Stated goal:
Repeat the entries word for word, starting at the line that contains "Screen dimensions: 650x488" and ending with the last line of the entries. Leave the pictures out of your answer.

━━━ Provided data

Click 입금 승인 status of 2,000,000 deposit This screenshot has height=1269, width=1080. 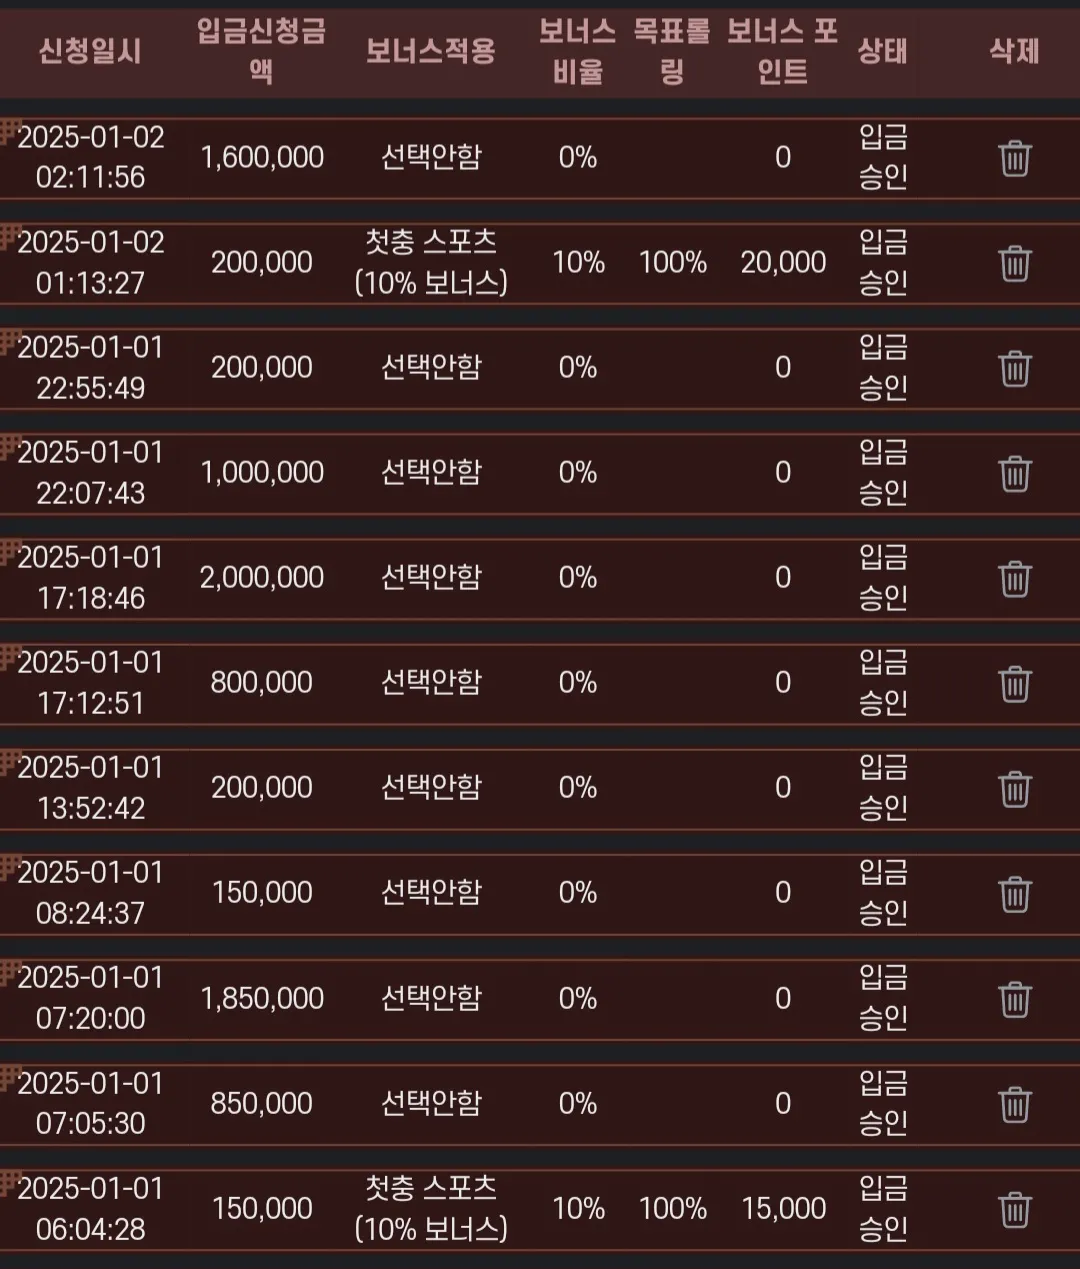pyautogui.click(x=883, y=577)
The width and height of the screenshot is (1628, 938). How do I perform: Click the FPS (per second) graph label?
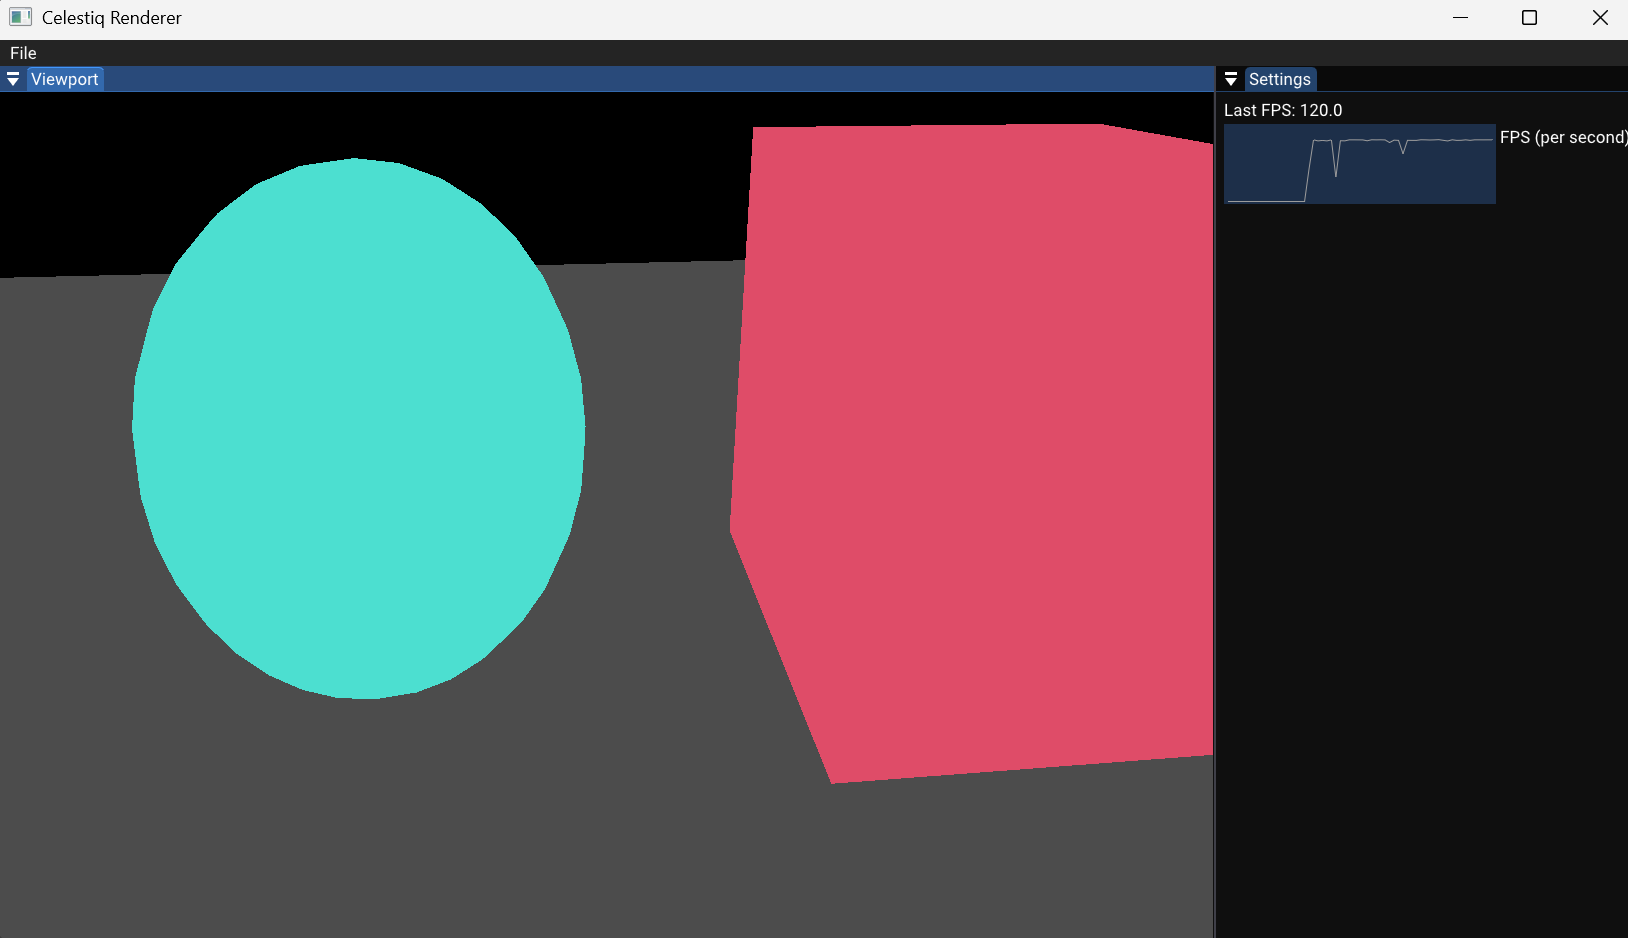(1562, 137)

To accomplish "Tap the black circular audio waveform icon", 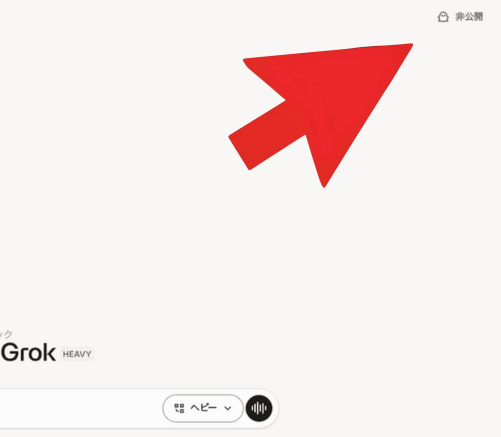I will tap(259, 408).
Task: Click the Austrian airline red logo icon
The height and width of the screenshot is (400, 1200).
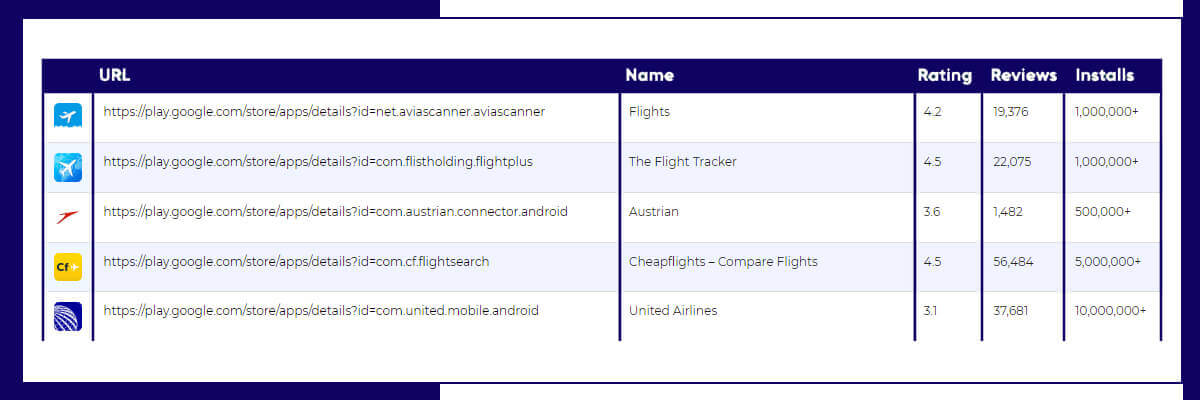Action: (x=68, y=216)
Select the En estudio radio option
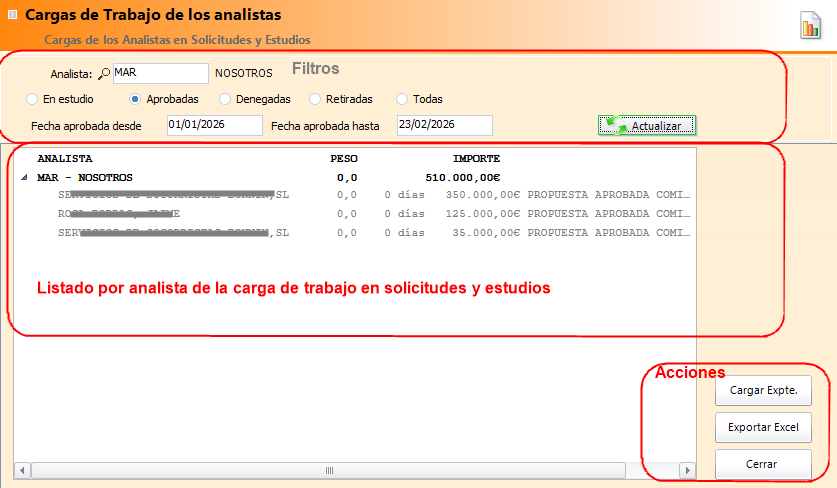Viewport: 837px width, 488px height. pyautogui.click(x=33, y=99)
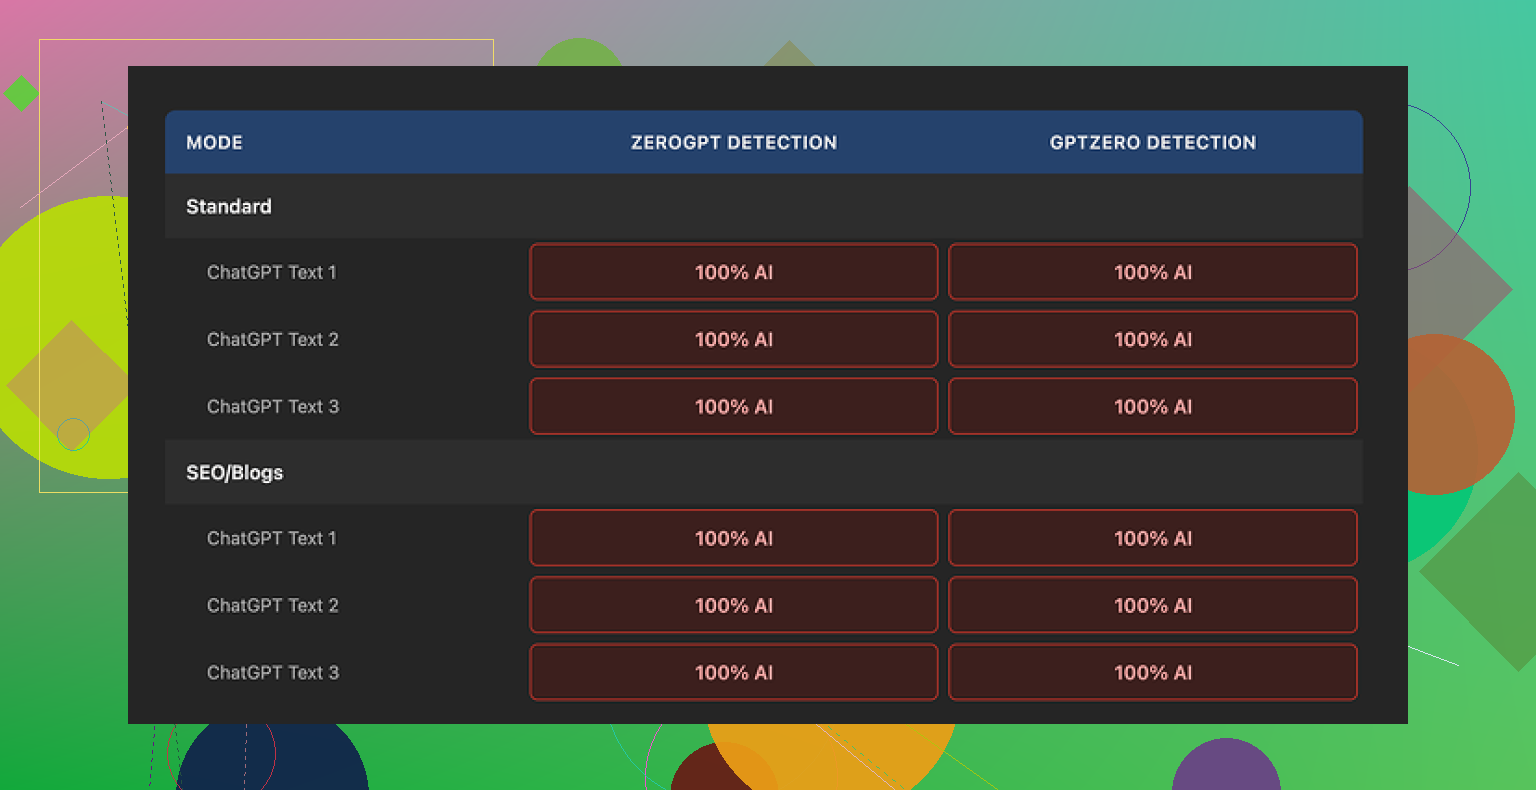Click GPTZero result for Standard ChatGPT Text 3
This screenshot has width=1536, height=790.
coord(1152,406)
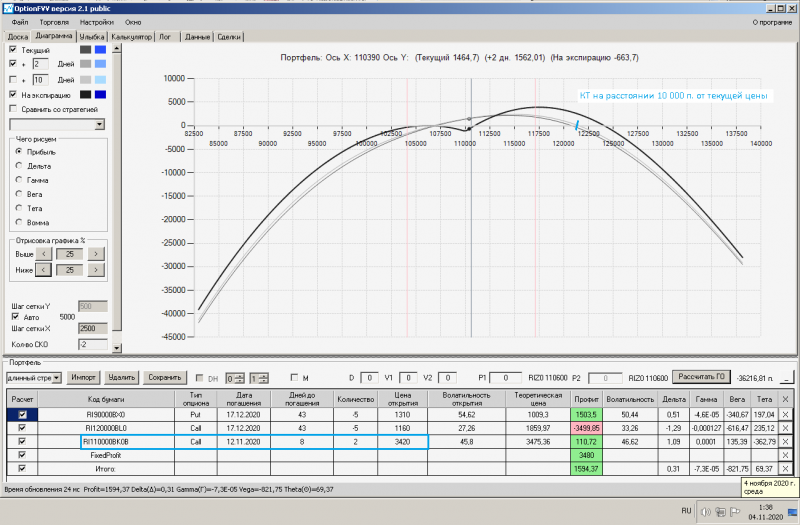Click the Рассчитать ГО button
The image size is (800, 525).
point(699,377)
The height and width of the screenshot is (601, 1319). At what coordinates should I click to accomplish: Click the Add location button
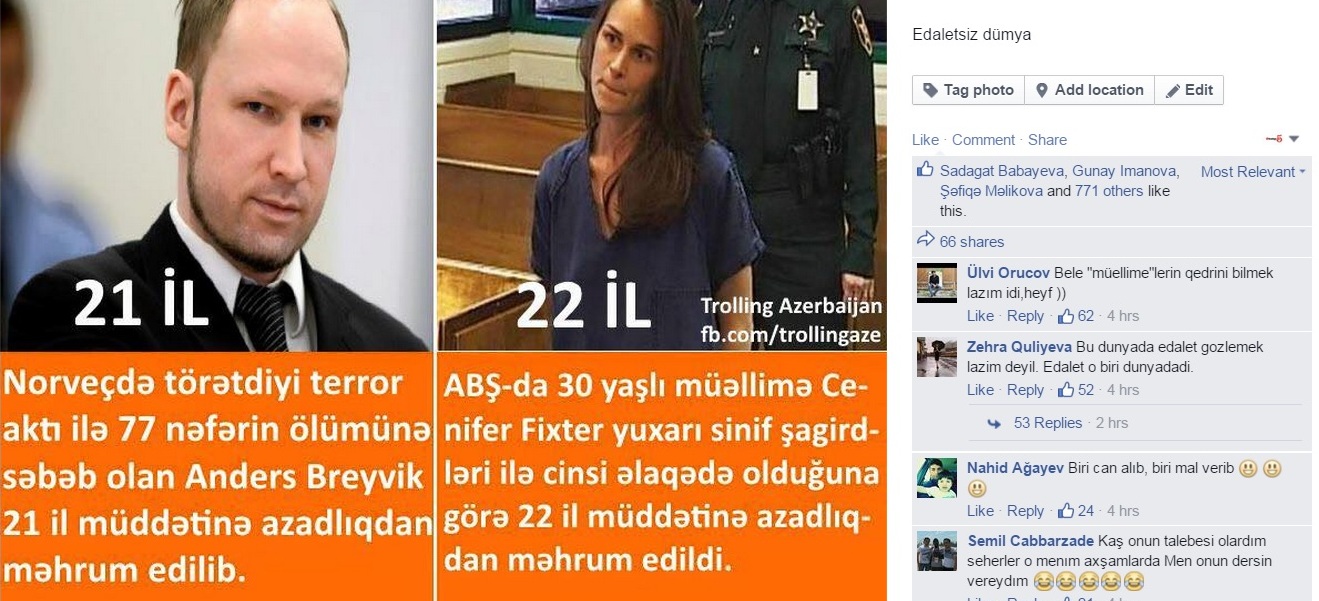click(1089, 90)
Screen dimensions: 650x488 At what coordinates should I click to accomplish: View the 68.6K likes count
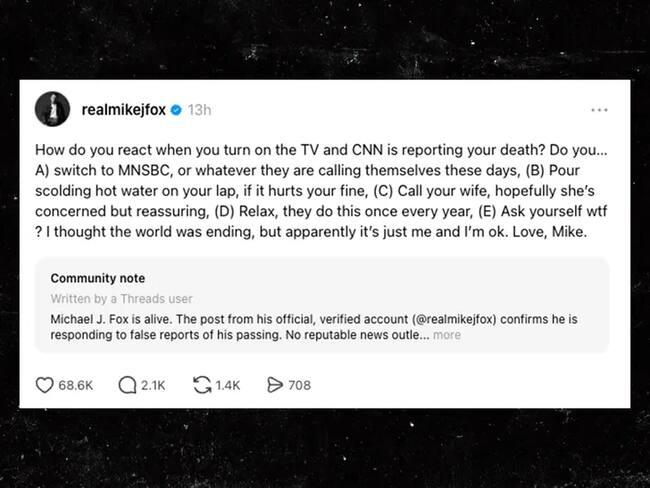tap(75, 385)
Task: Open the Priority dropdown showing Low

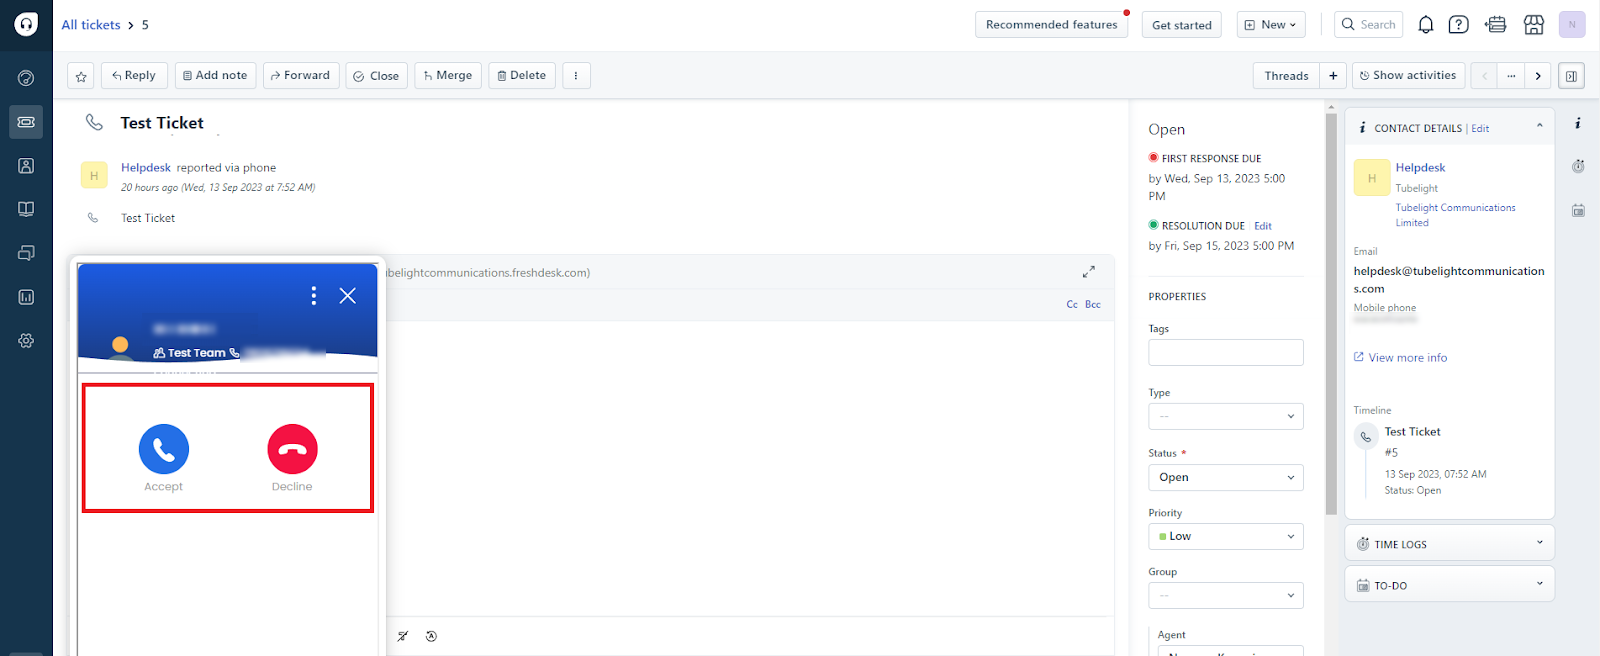Action: click(x=1225, y=537)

━━━━━━

Finished exercise:
Screen dimensions: 650x488 At what coordinates should I click to accomplish: View the 68.6K likes count
tap(75, 385)
Task: Open the Priority dropdown showing Low

Action: click(x=1225, y=537)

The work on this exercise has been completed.